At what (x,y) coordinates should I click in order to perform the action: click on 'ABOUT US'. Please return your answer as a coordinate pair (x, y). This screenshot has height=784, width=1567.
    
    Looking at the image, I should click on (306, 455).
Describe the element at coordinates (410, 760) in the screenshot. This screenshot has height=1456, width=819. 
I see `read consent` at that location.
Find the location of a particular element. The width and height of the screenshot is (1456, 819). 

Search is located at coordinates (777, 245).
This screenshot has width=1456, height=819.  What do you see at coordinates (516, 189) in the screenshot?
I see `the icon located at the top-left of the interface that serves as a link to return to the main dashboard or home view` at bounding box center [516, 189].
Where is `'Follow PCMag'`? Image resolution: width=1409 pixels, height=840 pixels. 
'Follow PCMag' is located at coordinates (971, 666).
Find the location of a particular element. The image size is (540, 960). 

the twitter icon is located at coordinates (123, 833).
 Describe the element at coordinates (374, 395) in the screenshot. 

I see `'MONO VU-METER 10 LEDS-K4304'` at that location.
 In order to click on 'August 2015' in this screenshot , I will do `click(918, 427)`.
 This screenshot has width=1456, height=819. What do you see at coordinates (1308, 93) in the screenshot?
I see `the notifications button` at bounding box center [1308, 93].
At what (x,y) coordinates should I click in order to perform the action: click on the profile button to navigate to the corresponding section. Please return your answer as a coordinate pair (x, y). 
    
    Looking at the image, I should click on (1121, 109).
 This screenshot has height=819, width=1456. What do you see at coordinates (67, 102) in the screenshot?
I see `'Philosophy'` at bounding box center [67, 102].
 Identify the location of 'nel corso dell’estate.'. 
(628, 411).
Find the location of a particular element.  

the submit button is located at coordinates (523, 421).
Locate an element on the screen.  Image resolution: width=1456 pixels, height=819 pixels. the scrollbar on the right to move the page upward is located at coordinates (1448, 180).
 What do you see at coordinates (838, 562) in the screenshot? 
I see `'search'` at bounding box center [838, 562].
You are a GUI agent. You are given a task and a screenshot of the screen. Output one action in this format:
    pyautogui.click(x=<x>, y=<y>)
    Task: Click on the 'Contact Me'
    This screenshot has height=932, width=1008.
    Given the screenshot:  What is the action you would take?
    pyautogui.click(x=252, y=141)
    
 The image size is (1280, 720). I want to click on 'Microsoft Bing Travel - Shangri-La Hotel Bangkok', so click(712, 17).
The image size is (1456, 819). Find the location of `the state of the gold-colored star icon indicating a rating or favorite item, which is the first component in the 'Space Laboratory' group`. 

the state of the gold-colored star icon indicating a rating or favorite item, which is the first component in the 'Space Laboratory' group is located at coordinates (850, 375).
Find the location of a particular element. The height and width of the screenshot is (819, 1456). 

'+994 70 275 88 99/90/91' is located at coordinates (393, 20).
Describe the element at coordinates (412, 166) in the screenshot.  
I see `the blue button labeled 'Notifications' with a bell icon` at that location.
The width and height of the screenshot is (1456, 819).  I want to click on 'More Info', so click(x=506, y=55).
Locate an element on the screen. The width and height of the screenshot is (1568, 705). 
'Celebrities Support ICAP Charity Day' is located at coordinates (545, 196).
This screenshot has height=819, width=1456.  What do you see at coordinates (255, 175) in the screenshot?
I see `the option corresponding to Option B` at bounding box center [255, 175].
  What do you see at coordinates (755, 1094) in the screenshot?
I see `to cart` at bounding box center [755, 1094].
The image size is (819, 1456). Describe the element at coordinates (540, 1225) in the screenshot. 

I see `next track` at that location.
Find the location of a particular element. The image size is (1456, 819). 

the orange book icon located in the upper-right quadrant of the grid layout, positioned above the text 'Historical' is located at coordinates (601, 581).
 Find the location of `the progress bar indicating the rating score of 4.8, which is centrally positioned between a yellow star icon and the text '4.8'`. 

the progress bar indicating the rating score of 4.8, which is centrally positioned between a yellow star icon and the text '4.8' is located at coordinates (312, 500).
+-------+
## [Task to complete]
Update every record by replacing "particular element" with "specific element" wherever it occurs, and keep everything else the same.

## [The completed task]
At what (x,y) coordinates should I click in order to perform the action: click on 'ABOUT US'. Please return your answer as a coordinate pair (x, y). This screenshot has height=784, width=1567.
    
    Looking at the image, I should click on (306, 455).
Describe the element at coordinates (410, 760) in the screenshot. This screenshot has height=1456, width=819. 
I see `read consent` at that location.
Find the location of a specific element. The width and height of the screenshot is (1456, 819). 

Search is located at coordinates (777, 245).
This screenshot has width=1456, height=819.  What do you see at coordinates (516, 189) in the screenshot?
I see `the icon located at the top-left of the interface that serves as a link to return to the main dashboard or home view` at bounding box center [516, 189].
Where is `'Follow PCMag'`? Image resolution: width=1409 pixels, height=840 pixels. 
'Follow PCMag' is located at coordinates (971, 666).
Find the location of a specific element. The image size is (540, 960). 

the twitter icon is located at coordinates (123, 833).
 Describe the element at coordinates (374, 395) in the screenshot. 

I see `'MONO VU-METER 10 LEDS-K4304'` at that location.
 In order to click on 'August 2015' in this screenshot , I will do `click(918, 427)`.
 This screenshot has width=1456, height=819. What do you see at coordinates (1308, 93) in the screenshot?
I see `the notifications button` at bounding box center [1308, 93].
At what (x,y) coordinates should I click in order to perform the action: click on the profile button to navigate to the corresponding section. Please return your answer as a coordinate pair (x, y). 
    
    Looking at the image, I should click on (1121, 109).
 This screenshot has height=819, width=1456. What do you see at coordinates (67, 102) in the screenshot?
I see `'Philosophy'` at bounding box center [67, 102].
 Identify the location of 'nel corso dell’estate.'. 
(628, 411).
Find the location of a specific element.  

the submit button is located at coordinates (523, 421).
Locate an element on the screen.  Image resolution: width=1456 pixels, height=819 pixels. the scrollbar on the right to move the page upward is located at coordinates (1448, 180).
 What do you see at coordinates (838, 562) in the screenshot? 
I see `'search'` at bounding box center [838, 562].
You are a GUI agent. You are given a task and a screenshot of the screen. Output one action in this format:
    pyautogui.click(x=<x>, y=<y>)
    Task: Click on the 'Contact Me'
    This screenshot has height=932, width=1008.
    Given the screenshot:  What is the action you would take?
    pyautogui.click(x=252, y=141)
    
 The image size is (1280, 720). I want to click on 'Microsoft Bing Travel - Shangri-La Hotel Bangkok', so click(712, 17).
The image size is (1456, 819). Find the location of `the state of the gold-colored star icon indicating a rating or favorite item, which is the first component in the 'Space Laboratory' group`. 

the state of the gold-colored star icon indicating a rating or favorite item, which is the first component in the 'Space Laboratory' group is located at coordinates (850, 375).
Find the location of a specific element. The height and width of the screenshot is (819, 1456). 

'+994 70 275 88 99/90/91' is located at coordinates (393, 20).
Describe the element at coordinates (412, 166) in the screenshot.  
I see `the blue button labeled 'Notifications' with a bell icon` at that location.
The width and height of the screenshot is (1456, 819).  I want to click on 'More Info', so click(x=506, y=55).
Locate an element on the screen. The width and height of the screenshot is (1568, 705). 
'Celebrities Support ICAP Charity Day' is located at coordinates (545, 196).
This screenshot has height=819, width=1456.  What do you see at coordinates (255, 175) in the screenshot?
I see `the option corresponding to Option B` at bounding box center [255, 175].
  What do you see at coordinates (755, 1094) in the screenshot?
I see `to cart` at bounding box center [755, 1094].
The image size is (819, 1456). Describe the element at coordinates (540, 1225) in the screenshot. 

I see `next track` at that location.
Find the location of a specific element. The image size is (1456, 819). 

the orange book icon located in the upper-right quadrant of the grid layout, positioned above the text 'Historical' is located at coordinates (601, 581).
 Find the location of `the progress bar indicating the rating score of 4.8, which is centrally positioned between a yellow star icon and the text '4.8'`. 

the progress bar indicating the rating score of 4.8, which is centrally positioned between a yellow star icon and the text '4.8' is located at coordinates (312, 500).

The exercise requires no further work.